Reserve accretion is crucial for volume growth
We believe that Sesa needs to augment its iron ore reserves by at least 300 mn tons by FY14 when its output hits 50 mtpa, assuming a minimum 10-year mine life. Sesa is undertaking extensive exploration efforts at existing mines to boost reserves. Sesa is also targeting to acquire reserves via acquisitions of smaller mines, which looks likely given its balance sheet strength and the high degree of fragmentation in India’s iron ore sector. Sesa is also hopeful of getting ~90 mn tons of reserves from the Jharkhand mine in 4 years, where it holds a prospecting lease and has applied for a mining lease.

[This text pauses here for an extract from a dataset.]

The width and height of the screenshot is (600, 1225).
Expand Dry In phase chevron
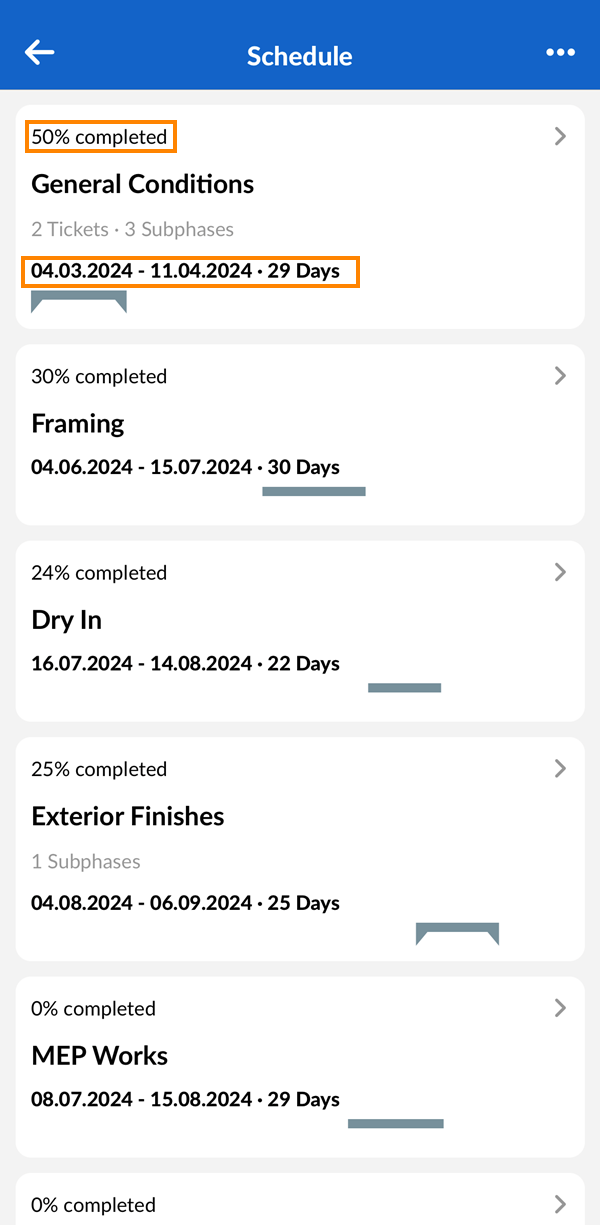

NPV analysis suggests unfavourable risk-reward
An NPV on Sesa’s existing reserves using CLSA’s iron ore forecasts yields a value of just Rs287/sh. However, we believe that this is conservative as 1) There is a high probability that Sesa will augment its reserves in an NPV-accretive manner; and 2) We see upside potential to CLSA’s near and long-term iron ore price forecasts. If we take a leap of faith and assume that 1) Sesa adds 105 mn tons of reserves from existing mines, acquires another 105 mn tons at a very low acquisition cost of just US$3/ton and the Jharkhand mine comes through in 4 years; and 2) Iron ore prices stay at $100/t (FOB India) till FY15 and use a 30% higher long-term price of US$70/t (real terms) FY16 onwards, we arrive at an NPV of Rs506/sh – just 14% upside.
Initiate coverage with U-PF rating
We see potential delays in Sesa getting the Jharkhand mine and also see a risk of Sesa having to acquire new mines at a much higher acquisition cost. This, combined with the relatively small upside even in our blue-sky scenario, makes us view risk-reward as unfavourable. Put another way, we believe that the current stock price implies a 25+ year mine life or $105/t iron ore price from FY12 till perpetuity – both very unlikely. Stock moves with spot iron ore prices and could outperform for short periods if spot prices rise further. However, we struggle to justify a positive stance on a 12m view. We initiate coverage on Sesa with an U-PF rating. Our TP of Rs385 implies 8.3x FY12 P/E, 4.1x FY12 EV/EBITDA and is at a 34% premium to NPV on existing reserves.